Rosalie, ni tarda ni perezosa fue a servirse algo caliente que le llenara el estómago, agradecida por poder hacerlo, ya que la noche anterior, todas las sobras de comida y pan que pudo llevarse, apenas alcanzaron para sus tres niños, que a pesar de comer tan poco estaban creciendo mucho y aunque los dos pequeños heredaban la ropa del respectivo hermano mayor, el primogénito no tenía de quien heredar los harapos, así que a ella ya le tocaba ir a la iglesia a pedir ropa para los chamacos, lo que no sabía, era cómo iba a pagar la renta de su cuartucho, ya que su hombre, acababa de abandonarla.

Mientras Rosalie se servía y regresaba con Johnny, de las otras mesas ojos envidiosos la observaban. Lizzie y Mary, sentadas en la mesa contigua a la de Johnny, atendiendo a dos borrachos no pudieron aguantarse y comentaron.

-¿Y ésta por qué tiene trato especial? – dijo Mary, siguiéndola con la vista, mientras acariciaba la pierna del hombre con quien estaba.

-Si eres sobrina del patrón y tienes 20 años, te tocan los mejores fulanos- dijo Lizzie limpiándose la espuma de la cerveza con el dorso de la mano y dándole un beso lleno de cerveza a su cliente en turno.

-Pero mira, que conseguirse a ese tipo, dicen que es médico, llega en carruaje y ve cómo se viste y ella se da el lujo de hacerse la difícil, jajaja – dijo Mary, quien después de una despreciativa mirada hacia Rosalie, se volvió a ocupar del parroquiano que estaba atendiendo, le dio un beso y le preguntó.

-¿Me invitas otra cerveza, papacito?

Lizzie se quedó pensando: “si es médico, ¿será por eso que huele a sangre?”, pero ya no dijo nada y siguió atendiendo al hombre que la tenía sentada en sus piernas.

Rosalie llegó a la mesa con su plato y sin más preámbulos se sentó a devorar el potaje con grandes pedazos de pan. El caballero la observaba divertido, “si tiene tanta hambre, será presa más fácil”, pensaba; no concebía que ésta se le resistiera, cuando cualquiera de las otras rameras se iban con él a la primera invitación, pero por eso era que más la deseaba, más se le antojaba.

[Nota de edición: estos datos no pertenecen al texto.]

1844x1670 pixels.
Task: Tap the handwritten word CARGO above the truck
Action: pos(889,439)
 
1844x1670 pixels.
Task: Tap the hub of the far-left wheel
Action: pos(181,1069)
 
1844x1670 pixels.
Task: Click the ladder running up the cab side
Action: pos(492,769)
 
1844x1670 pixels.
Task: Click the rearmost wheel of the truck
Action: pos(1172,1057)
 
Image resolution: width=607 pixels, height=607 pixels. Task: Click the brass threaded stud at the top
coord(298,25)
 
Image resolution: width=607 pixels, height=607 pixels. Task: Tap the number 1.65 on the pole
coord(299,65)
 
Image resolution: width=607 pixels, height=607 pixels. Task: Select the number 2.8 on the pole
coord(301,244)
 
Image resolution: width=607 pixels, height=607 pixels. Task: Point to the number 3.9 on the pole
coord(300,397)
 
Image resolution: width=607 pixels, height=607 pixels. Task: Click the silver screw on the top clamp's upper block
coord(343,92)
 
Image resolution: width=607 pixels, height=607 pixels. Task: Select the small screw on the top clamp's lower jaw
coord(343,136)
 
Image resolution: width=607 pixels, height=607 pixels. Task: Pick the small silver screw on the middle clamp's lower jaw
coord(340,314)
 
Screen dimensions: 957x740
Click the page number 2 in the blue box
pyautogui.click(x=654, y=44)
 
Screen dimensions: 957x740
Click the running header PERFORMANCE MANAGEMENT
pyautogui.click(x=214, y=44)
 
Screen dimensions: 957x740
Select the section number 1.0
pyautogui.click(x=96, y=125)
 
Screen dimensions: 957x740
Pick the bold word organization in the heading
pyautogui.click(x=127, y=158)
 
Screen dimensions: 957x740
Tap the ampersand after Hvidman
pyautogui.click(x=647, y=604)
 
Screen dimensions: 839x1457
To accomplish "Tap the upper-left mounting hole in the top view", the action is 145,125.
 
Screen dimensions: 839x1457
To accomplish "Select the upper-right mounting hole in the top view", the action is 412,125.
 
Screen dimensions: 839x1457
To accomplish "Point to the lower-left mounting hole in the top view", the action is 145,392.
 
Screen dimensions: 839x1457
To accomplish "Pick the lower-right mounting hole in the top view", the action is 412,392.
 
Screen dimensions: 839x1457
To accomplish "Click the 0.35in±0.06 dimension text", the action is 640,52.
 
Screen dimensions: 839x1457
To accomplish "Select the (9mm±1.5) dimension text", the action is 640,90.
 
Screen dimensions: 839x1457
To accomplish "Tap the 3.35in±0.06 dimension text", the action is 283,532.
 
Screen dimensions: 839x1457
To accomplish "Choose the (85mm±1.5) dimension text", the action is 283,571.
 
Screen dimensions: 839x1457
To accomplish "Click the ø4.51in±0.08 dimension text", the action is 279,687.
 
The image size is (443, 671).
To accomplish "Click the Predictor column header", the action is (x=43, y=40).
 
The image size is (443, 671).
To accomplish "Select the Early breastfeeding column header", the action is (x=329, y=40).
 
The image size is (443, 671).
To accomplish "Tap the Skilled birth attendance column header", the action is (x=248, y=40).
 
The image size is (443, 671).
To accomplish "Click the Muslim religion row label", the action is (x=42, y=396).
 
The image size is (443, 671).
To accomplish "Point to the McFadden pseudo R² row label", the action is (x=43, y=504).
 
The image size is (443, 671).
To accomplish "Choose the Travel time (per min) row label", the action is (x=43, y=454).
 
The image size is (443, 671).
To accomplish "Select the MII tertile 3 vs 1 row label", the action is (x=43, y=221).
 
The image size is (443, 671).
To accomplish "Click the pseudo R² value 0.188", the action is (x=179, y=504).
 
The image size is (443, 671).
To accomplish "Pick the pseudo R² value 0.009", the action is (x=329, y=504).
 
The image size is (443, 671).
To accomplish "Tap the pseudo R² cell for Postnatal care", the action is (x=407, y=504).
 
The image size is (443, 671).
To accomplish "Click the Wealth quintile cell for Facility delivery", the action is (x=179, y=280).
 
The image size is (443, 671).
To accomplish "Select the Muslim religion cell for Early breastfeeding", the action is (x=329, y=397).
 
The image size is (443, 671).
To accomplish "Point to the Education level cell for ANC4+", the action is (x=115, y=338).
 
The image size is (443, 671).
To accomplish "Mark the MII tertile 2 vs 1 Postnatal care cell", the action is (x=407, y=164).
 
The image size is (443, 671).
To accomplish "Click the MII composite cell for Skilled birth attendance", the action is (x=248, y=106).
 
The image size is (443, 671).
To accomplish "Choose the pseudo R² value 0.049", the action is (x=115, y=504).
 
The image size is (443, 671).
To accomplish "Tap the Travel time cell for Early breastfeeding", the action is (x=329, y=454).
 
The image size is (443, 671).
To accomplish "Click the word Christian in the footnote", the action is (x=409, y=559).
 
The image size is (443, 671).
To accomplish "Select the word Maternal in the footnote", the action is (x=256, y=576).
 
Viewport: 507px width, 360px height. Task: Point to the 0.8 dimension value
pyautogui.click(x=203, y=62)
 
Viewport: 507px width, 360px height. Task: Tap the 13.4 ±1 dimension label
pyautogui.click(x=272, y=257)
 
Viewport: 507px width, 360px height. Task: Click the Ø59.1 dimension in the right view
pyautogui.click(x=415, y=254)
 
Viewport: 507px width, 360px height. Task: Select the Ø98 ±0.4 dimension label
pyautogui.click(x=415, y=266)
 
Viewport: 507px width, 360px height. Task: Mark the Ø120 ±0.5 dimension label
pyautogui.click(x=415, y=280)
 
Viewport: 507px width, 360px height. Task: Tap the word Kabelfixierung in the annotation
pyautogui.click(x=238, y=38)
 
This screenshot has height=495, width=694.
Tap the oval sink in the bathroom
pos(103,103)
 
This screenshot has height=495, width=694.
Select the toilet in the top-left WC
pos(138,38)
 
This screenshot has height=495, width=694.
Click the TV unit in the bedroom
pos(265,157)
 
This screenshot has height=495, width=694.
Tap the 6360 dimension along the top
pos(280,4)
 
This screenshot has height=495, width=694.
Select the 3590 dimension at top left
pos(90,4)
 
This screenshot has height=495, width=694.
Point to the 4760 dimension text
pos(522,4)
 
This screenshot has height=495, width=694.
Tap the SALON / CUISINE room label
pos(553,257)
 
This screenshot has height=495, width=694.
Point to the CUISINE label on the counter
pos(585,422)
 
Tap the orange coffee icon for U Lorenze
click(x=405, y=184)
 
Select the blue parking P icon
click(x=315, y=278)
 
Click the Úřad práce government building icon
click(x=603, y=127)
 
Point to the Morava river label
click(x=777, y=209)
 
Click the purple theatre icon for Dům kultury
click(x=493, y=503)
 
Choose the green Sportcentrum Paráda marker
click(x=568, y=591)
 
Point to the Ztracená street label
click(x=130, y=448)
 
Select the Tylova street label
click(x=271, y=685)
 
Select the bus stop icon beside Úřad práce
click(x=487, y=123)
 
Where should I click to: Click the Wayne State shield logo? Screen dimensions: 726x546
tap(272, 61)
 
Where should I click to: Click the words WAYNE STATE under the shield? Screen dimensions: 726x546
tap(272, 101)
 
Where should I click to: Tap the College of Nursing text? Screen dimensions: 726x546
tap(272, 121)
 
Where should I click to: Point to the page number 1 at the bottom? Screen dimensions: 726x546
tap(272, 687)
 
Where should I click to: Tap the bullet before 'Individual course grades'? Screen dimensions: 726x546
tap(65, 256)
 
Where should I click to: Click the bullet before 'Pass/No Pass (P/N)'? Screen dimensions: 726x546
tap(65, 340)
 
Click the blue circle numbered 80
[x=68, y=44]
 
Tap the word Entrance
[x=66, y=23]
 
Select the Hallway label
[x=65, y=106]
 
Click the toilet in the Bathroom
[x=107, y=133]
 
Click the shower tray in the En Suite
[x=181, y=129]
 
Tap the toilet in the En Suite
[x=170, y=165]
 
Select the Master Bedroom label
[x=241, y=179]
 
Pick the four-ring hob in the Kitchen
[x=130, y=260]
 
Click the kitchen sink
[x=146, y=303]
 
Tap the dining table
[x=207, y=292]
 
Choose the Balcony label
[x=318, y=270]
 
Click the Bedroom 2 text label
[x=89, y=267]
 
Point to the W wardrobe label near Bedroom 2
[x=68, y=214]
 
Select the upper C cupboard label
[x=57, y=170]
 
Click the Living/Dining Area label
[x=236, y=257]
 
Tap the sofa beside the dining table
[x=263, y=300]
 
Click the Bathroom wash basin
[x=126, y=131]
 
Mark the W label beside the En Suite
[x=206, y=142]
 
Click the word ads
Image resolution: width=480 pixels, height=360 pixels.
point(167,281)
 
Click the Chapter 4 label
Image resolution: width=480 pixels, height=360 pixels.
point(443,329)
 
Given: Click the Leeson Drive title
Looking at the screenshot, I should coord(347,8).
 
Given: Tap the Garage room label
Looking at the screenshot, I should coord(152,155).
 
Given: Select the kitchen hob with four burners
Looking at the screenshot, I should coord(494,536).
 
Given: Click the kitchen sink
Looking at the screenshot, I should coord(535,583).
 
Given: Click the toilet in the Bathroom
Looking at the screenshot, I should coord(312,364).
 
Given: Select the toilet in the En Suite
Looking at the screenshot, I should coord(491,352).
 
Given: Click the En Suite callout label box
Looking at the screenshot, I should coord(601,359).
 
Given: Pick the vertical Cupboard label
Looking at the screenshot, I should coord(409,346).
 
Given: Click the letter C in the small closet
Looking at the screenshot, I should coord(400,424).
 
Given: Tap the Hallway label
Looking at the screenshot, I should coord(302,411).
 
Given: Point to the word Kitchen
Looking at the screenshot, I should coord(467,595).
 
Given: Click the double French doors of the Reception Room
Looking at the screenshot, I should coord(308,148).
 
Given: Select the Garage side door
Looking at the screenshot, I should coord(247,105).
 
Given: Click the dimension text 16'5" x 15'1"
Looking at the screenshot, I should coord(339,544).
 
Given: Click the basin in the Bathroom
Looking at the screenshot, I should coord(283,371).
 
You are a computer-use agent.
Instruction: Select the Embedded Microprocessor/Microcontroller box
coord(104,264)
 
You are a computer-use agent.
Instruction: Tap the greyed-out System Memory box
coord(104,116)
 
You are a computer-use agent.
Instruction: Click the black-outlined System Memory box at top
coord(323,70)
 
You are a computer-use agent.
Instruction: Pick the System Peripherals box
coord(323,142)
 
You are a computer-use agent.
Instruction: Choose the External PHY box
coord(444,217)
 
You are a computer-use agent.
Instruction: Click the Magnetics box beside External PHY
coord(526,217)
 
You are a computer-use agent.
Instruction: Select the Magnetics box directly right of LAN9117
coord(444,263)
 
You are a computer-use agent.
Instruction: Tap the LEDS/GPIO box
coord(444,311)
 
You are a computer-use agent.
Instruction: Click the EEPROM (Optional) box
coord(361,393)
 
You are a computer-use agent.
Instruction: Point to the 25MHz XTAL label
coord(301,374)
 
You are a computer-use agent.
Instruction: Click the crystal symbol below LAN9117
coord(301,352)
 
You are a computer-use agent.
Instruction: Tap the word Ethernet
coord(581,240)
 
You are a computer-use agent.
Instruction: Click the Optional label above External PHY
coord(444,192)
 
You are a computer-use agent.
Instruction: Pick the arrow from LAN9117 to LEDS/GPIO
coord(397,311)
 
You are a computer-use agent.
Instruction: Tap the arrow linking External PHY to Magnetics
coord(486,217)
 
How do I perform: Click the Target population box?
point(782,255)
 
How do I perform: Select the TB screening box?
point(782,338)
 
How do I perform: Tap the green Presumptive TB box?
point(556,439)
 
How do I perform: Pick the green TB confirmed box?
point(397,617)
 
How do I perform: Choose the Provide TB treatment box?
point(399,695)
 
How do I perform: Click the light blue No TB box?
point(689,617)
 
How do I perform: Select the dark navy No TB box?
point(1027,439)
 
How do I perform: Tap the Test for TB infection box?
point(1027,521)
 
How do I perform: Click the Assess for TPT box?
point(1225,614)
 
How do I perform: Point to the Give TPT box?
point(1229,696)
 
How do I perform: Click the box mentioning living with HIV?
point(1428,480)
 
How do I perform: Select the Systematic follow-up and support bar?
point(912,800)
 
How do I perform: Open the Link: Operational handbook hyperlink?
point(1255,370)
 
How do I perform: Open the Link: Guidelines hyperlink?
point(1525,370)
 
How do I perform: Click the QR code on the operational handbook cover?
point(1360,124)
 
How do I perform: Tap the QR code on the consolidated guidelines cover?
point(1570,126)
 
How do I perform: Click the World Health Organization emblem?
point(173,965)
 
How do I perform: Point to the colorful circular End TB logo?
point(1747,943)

Cuando Rosalie terminó de comer agachada sobre el plato, se incorporó y lo miró a los ojos.

-Gracias, Johnny.

-De nada, preciosa, para eso estoy, para cumplirte todos tus caprichos –. Al escuchar esto, ella se retrajo un poco – Ahora ven, sírveme otra copa, pero aquí, cerquita –dijo él con el vaso en la mano.

Rosalie se levantó, tomó la botella y le sirvió otra copa, el olor que él despedía la repelía, olía peor que los otros borrachos, pero se acercó de todos modos. Sus compañeras le decían que se daba el lujo de elegir con quien se iba, porque tenía el trabajo de mesera que le dio su tío, las otras meretrices no tenían esa ventaja; pero esta vez, el tío se lo había ordenado, así que tenía que hacerlo.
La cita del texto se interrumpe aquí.